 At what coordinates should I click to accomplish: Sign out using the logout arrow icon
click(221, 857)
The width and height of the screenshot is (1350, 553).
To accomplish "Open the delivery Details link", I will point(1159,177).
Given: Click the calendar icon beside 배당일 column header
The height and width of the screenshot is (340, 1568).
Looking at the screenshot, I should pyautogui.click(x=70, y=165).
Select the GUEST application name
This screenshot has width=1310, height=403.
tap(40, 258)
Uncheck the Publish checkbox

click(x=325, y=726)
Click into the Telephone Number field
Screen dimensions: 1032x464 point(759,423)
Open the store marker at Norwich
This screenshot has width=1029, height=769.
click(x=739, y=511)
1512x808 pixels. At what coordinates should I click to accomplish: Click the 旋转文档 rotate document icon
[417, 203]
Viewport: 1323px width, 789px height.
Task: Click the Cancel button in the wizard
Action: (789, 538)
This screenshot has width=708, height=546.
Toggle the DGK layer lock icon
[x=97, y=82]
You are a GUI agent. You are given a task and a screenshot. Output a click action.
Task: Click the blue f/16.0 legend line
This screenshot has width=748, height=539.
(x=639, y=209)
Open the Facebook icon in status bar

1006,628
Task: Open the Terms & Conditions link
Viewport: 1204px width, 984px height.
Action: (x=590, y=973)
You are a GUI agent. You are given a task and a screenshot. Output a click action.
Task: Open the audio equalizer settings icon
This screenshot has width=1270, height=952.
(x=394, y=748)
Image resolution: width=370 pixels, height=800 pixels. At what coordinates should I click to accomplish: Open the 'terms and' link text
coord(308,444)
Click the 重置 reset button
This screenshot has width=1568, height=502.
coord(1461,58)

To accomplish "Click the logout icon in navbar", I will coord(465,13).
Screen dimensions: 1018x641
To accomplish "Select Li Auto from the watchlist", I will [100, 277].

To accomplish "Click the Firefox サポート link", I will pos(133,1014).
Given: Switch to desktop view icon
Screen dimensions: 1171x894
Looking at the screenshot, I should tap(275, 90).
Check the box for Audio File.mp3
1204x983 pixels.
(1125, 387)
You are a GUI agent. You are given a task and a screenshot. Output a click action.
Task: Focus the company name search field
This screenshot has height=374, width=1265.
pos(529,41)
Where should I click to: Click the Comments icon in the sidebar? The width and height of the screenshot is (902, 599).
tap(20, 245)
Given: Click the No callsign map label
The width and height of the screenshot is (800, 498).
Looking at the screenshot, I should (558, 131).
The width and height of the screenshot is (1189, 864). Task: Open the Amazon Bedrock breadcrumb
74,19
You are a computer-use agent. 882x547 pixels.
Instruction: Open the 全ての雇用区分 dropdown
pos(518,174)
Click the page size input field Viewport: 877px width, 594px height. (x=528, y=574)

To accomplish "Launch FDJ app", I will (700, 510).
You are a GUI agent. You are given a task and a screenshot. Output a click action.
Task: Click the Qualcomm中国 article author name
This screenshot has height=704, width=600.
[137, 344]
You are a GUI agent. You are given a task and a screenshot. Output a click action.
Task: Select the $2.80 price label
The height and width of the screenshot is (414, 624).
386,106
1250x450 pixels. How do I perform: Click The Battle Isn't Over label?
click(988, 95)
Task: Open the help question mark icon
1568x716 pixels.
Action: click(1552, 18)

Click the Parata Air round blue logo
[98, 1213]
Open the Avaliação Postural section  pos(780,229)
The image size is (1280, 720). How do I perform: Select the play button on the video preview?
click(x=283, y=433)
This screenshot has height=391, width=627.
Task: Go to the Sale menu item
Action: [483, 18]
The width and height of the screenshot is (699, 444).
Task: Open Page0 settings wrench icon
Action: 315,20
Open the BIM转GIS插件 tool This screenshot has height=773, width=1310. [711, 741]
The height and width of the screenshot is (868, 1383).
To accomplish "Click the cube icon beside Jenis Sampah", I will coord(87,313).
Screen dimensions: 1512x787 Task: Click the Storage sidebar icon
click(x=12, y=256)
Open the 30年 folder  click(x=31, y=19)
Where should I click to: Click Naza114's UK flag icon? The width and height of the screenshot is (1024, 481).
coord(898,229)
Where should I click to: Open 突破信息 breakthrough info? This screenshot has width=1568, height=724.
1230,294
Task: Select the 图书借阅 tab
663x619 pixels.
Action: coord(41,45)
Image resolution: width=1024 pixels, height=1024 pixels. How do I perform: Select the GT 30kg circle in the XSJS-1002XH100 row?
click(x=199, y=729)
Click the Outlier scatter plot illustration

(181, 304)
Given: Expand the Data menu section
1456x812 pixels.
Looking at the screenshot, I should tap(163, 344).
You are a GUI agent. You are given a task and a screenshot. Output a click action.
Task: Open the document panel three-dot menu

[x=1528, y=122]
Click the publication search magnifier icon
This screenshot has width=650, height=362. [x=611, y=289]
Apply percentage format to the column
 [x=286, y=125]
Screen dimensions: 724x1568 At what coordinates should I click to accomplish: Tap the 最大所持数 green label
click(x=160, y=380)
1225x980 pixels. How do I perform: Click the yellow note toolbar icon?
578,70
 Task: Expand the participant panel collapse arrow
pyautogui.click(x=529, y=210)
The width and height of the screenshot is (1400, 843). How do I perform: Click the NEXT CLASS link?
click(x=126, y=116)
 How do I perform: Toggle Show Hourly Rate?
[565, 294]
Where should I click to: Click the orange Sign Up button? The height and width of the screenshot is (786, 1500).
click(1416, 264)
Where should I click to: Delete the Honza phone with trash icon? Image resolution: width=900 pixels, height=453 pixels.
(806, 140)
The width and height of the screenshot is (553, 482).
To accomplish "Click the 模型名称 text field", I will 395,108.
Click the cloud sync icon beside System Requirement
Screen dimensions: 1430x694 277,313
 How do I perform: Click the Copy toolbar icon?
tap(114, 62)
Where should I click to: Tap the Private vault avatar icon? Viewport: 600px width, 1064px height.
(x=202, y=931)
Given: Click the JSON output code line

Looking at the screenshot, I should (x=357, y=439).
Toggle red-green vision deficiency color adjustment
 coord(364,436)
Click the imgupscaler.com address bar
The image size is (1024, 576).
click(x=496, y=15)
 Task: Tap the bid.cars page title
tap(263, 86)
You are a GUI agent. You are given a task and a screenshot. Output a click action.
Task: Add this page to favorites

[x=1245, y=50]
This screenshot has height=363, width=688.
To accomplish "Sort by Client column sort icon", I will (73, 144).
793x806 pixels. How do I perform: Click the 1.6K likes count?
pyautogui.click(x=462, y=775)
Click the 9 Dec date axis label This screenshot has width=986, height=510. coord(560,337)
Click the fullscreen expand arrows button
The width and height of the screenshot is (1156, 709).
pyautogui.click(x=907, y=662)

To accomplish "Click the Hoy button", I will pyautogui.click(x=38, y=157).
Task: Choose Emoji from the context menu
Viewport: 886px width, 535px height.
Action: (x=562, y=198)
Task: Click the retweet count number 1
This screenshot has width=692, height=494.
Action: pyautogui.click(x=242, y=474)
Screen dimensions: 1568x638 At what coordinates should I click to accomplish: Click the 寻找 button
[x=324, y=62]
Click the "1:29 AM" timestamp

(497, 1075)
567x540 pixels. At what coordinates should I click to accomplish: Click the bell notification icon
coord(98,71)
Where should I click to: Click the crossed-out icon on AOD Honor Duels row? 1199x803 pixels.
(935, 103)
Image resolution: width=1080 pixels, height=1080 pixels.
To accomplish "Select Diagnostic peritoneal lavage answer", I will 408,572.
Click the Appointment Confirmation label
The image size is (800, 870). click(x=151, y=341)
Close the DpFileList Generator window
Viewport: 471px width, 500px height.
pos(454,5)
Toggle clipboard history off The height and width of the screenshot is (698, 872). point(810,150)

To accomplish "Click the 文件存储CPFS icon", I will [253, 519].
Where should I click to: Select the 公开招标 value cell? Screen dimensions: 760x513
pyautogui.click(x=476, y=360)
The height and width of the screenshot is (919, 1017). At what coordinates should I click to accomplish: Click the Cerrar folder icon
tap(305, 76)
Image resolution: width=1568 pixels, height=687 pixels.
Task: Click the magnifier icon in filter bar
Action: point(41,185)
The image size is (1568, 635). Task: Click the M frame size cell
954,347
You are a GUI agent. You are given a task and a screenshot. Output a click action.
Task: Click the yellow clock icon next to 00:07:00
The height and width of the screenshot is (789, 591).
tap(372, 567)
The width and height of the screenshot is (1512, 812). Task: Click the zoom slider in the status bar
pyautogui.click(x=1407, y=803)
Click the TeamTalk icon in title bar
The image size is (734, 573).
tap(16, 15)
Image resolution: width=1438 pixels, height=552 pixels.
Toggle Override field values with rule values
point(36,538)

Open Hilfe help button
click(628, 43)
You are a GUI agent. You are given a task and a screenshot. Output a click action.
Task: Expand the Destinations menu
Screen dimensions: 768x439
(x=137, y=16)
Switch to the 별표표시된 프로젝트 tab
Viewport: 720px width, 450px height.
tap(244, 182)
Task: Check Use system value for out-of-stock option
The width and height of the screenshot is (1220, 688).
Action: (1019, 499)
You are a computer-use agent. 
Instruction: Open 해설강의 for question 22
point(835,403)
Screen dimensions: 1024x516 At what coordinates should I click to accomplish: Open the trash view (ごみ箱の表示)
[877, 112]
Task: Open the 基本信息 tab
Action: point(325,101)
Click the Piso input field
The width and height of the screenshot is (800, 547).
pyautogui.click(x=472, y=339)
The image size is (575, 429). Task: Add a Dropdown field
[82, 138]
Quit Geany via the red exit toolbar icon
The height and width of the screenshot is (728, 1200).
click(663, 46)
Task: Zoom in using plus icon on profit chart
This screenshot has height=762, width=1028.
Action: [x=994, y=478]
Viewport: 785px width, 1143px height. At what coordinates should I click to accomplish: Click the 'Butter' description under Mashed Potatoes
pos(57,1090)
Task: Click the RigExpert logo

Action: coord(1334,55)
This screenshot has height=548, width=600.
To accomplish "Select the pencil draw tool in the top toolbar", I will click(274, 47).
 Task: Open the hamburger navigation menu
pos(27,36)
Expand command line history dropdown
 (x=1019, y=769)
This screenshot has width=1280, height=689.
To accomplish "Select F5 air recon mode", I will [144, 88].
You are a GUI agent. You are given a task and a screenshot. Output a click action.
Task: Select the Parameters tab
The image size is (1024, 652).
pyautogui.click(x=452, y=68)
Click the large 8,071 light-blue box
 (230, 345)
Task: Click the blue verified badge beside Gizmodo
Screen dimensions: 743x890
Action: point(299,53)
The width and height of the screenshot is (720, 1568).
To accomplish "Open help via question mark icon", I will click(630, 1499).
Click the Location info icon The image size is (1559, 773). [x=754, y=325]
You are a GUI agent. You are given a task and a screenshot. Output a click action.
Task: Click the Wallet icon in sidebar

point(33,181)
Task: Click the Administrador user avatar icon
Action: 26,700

---*---

What lines in the material above include "section"? Copy every one of them.

• [Solution to this exercise]:
Open the Avaliação Postural section  pos(780,229)
Given: Expand the Data menu section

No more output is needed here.